## WHAT THIS TASK INVOLVES
In this data, count the lines in which "agent" appears and give only that number.
DATASET EXTRACT Start Marker
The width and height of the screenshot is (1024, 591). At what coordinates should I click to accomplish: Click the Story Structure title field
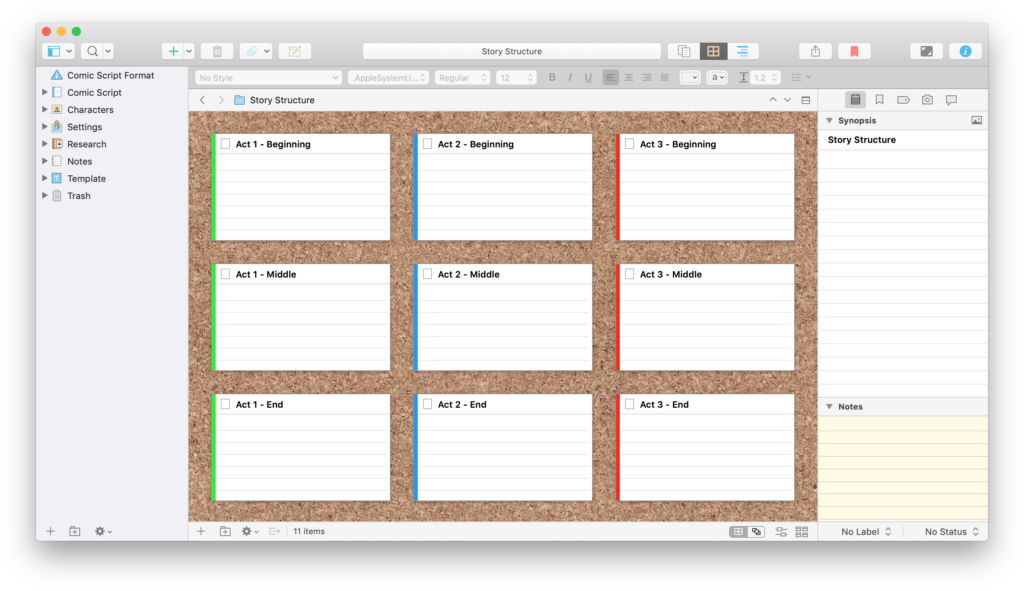pyautogui.click(x=512, y=51)
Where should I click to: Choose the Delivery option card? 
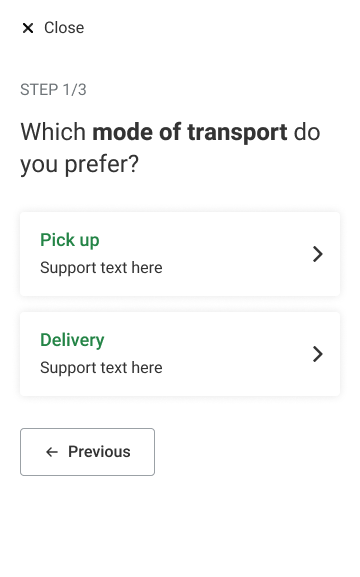coord(180,354)
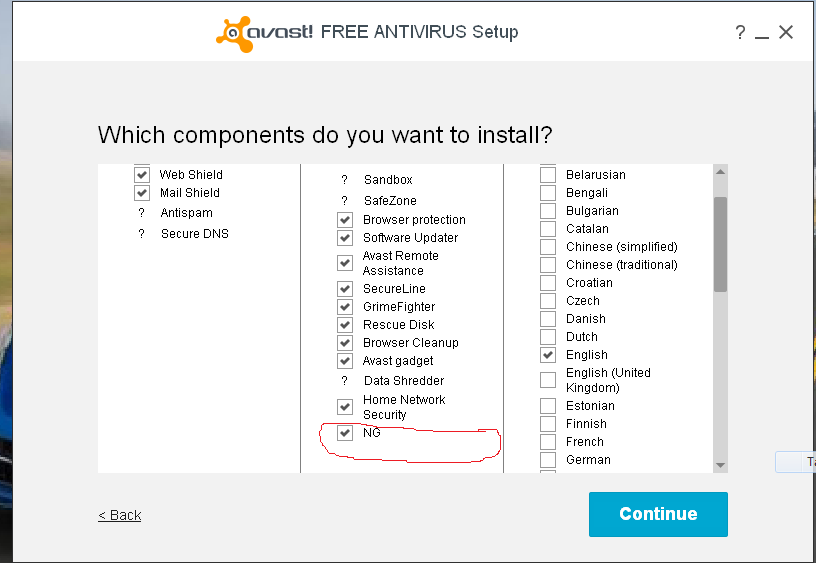Image resolution: width=819 pixels, height=563 pixels.
Task: Enable the French language checkbox
Action: click(548, 442)
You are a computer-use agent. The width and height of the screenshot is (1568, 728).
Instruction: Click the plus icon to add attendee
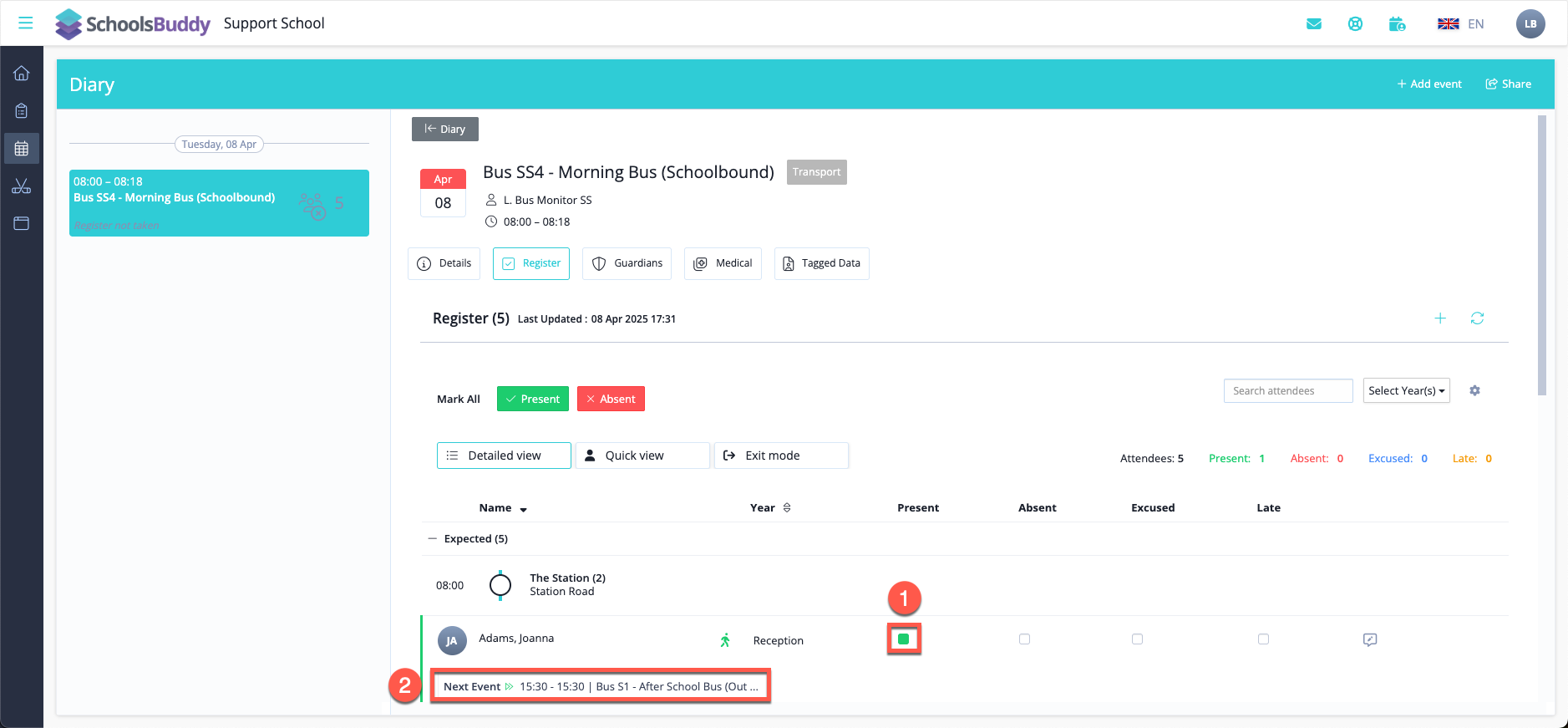point(1440,318)
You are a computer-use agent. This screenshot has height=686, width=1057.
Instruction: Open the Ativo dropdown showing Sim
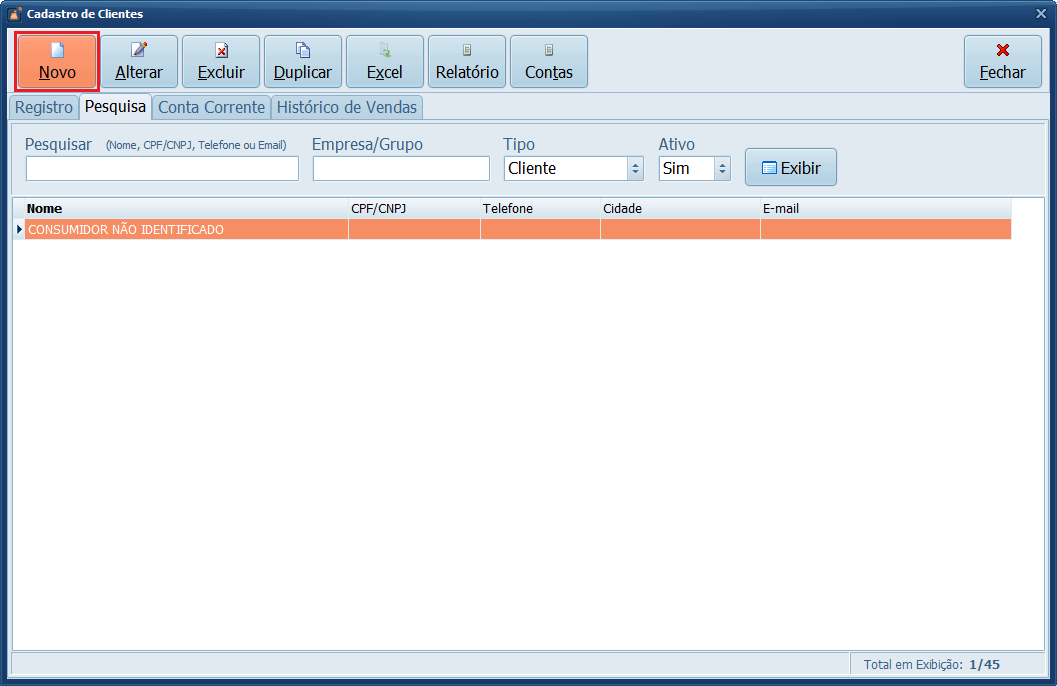click(694, 169)
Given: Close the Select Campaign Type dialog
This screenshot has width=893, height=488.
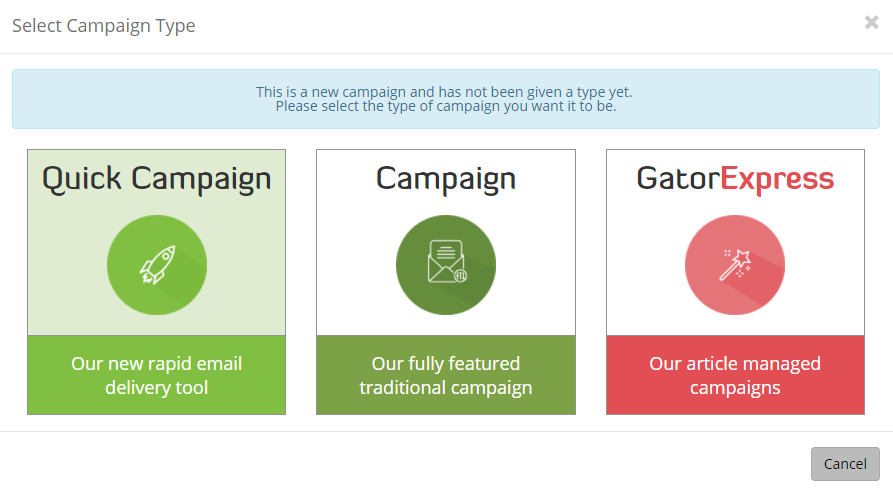Looking at the screenshot, I should 871,23.
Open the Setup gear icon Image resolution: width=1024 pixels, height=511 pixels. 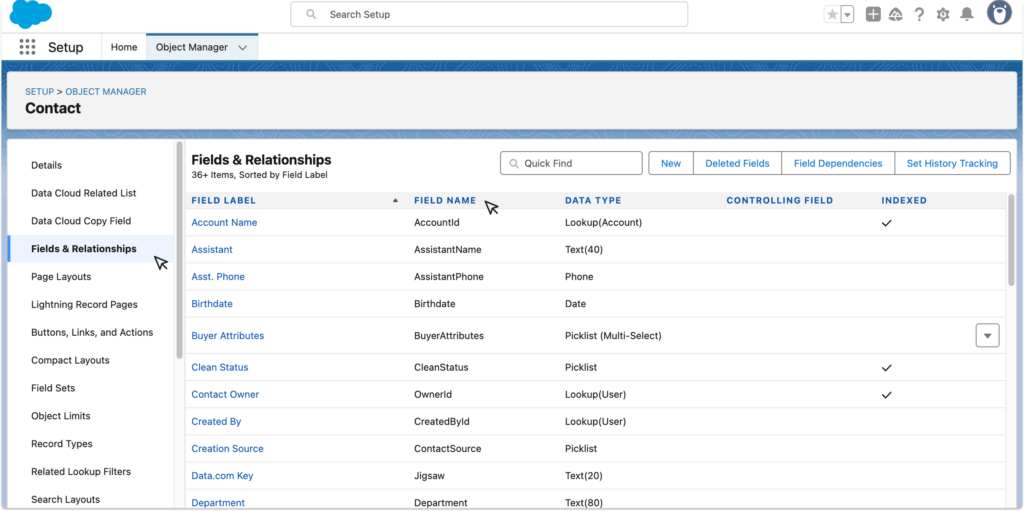point(943,14)
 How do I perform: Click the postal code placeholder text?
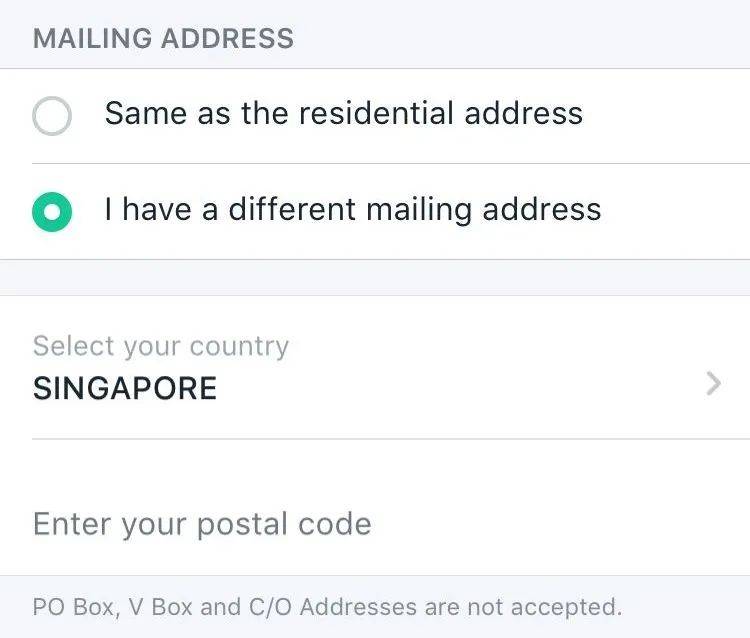pyautogui.click(x=202, y=524)
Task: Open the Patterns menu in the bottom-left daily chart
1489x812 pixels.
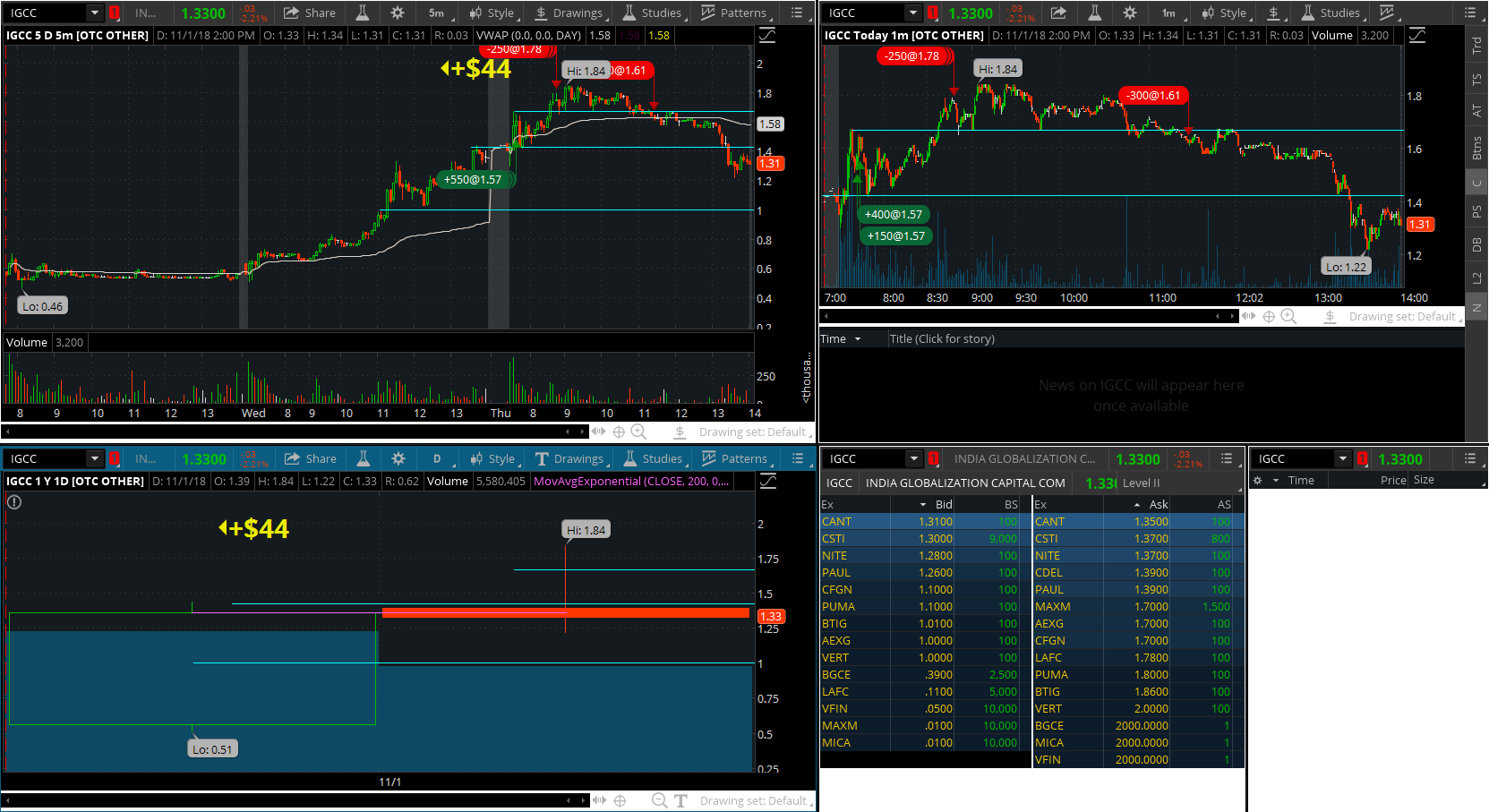Action: tap(734, 459)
DATASET EXTRACT End Marker
## TASK ANSWER
2